- **What you are asked to do**:
Identify each row below that contains the word "perform" and copy those lines in full. Case counts.
>> START Records for this exercise
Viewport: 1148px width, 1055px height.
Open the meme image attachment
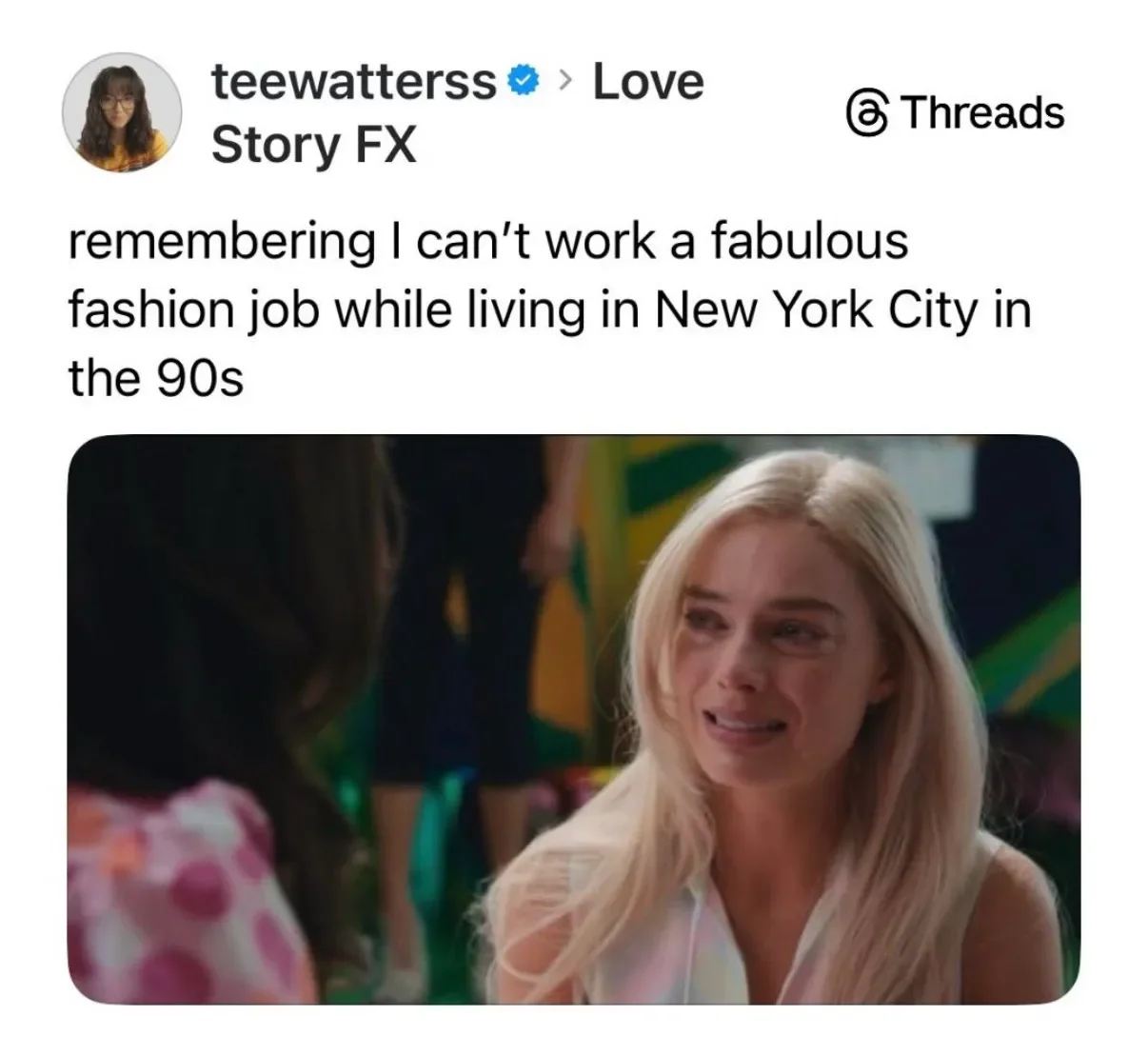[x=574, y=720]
>> END Records for this exercise
>> START Records for this exercise
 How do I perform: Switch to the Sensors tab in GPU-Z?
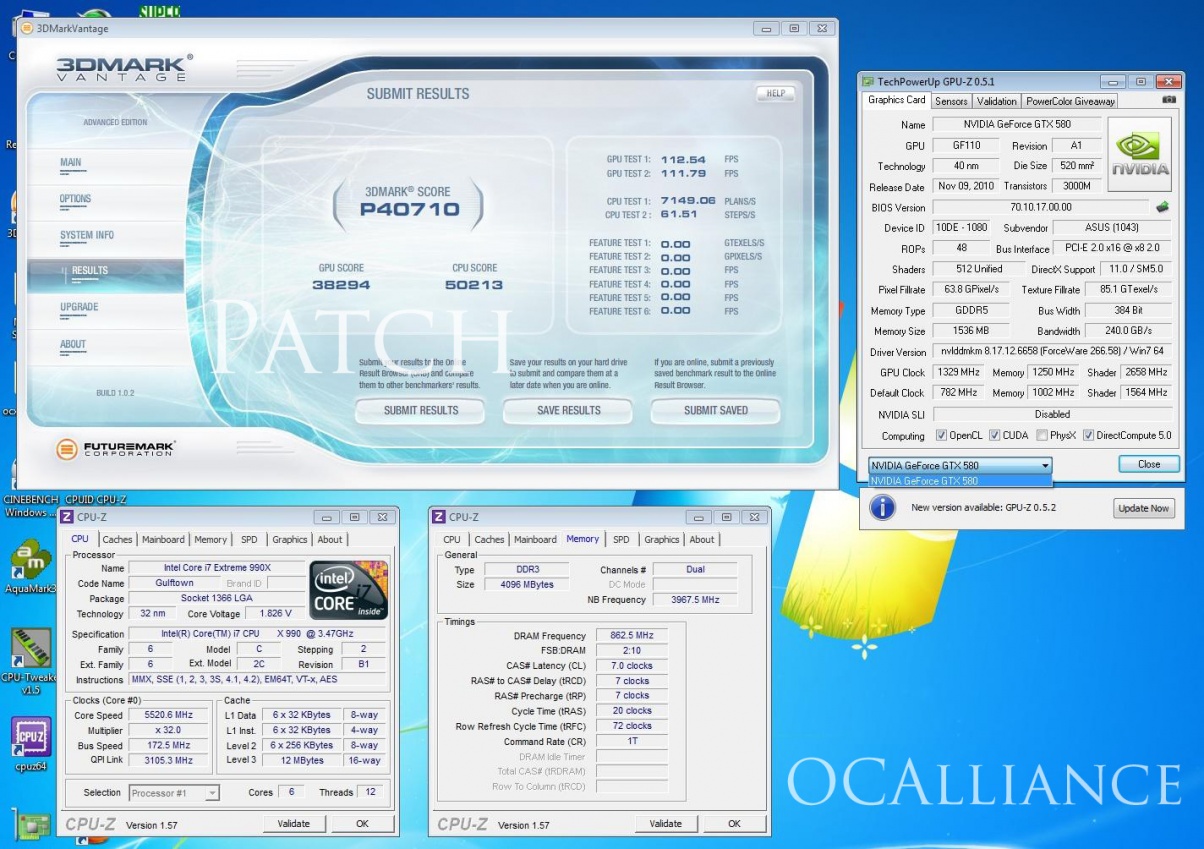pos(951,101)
>> END Records for this exercise
- **Response to the exercise**:
 How do I perform: Switch to the Sensors tab in GPU-Z?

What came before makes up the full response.